I kolejne duże miasto, gdzie chodniki są podzielone na pół, żeby poruszać się tylko prawą stroną. W lutym sklepy były już pozamykane trzeci miesiąc, więc miasta były dosyć pustawe.
Był to też okres karnawału, który w południowych Niderlandach jest hucznie obchodzony, więc sporo poprzebieranych ludzi widziałam na ulicach Bredy, która leży w prowincji Brabancja Północna. Tylko jakoś odwagi mi brakowało, żeby bliżej podejść do zdjęć.
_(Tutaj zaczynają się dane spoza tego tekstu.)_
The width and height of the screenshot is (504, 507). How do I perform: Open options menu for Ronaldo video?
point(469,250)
Mocny mróz chwycił i kanały pozamarzały. Kiedyś był to typowy widok w NL i dlatego też ten mały kraj miał i ma tylu dobrych panczenistów. W dawnych czasach właśnie na kanałach trenowali :) Teraz zimy właściwie tu nie istnieją, poza kilkoma dniami jak właśnie w tym roku. No i Holendrzy ruszyli na lód!
W miastach, ale i na kanałach wzdłuż autostrad, widziałam wiele osób na łyżwach.
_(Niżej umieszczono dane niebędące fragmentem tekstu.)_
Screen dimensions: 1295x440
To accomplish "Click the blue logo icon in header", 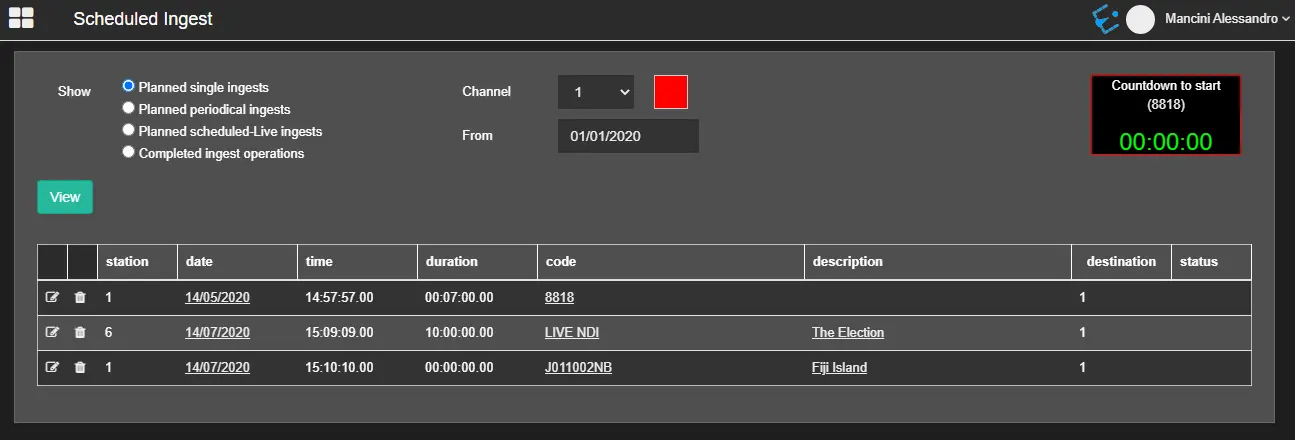I will 1105,18.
Karnawał, miasto studenckie to i picie musi być :P I do teraz się zastanawiam czy ten znak to postawili specjalnie na karnawał, czy cały rok stoi?
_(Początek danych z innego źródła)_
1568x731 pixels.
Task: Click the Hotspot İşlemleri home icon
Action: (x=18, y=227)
Czołg w mieście też się znalazł i to niejeden.
A tu zamek w Bredzie, oczywiście zamknięty z powodu obostrzeń.
I kolejni łyżwiarze.
Nawet latarnię morską trafiłam w środku miasta :P
A w drodze do Polskiego sklepu trafiłam na "naszych".
W końcu wyzwalaliśmy Niderlandy, nie? Nawet na mojej wiosce jest pomnik na cześć Polaków.
A w drodze powrotnej trafiłam na to, czego szukałam.
Replikę naszej Czarnej Madonny z Częstochowy!
Trochę domu na emigracji. Dla mnie podwójnie, bo mój tata jest z Częstochowy i do babci i dziadka kiedyś często jeździliśmy.
13 lutego mieliśmy w NL zimę, ale 21 lutego już nie, zrobiło się zielono jak cały biały badziew stopniał i wtedy z tej wielkie radości wzięłam się za zimowy zestaw!
Rico Design kupiony w holenderskiej pasmanterii pod Hagą.
Zestaw mało wymagający, bo serce już gotowe, taśma z kanwy też wykończona na ostro, a wzór mało skomplikowany. Także poszło w 2 wieczory. Pierwszego machnęłam jeden koniec kokardy.
Drugiego drugi, ale stwierdziłam, że nie będą oba identyczne, tylko odwrócę je, jeden wyhaftuję normalnie, a drugi do góry nogami. Po Matkasie mam tę słabość do asymetrii :P
Ze składaniem do kupy chwilę mi zeszło, ale serce już od jakiegoś czasu zdobi mój dom. Wiecie, że kicham sezony i na ścianach wisi to, co mi się podoba :) Także na jednej ścianie jest zimowo, na drugiej halloweenowo, a na dworze wiosennie :P
Serce ma wymiary: 14,5 x 19cm, a kokarda z kanwy: 12,5 x 39 cm.
I tak jak nie przepadam za białym badziewiem w naturze, to ten haft bardzo mi się podoba :)
Na opakowaniu są zdjęcia kilku innych fajnych zestawów.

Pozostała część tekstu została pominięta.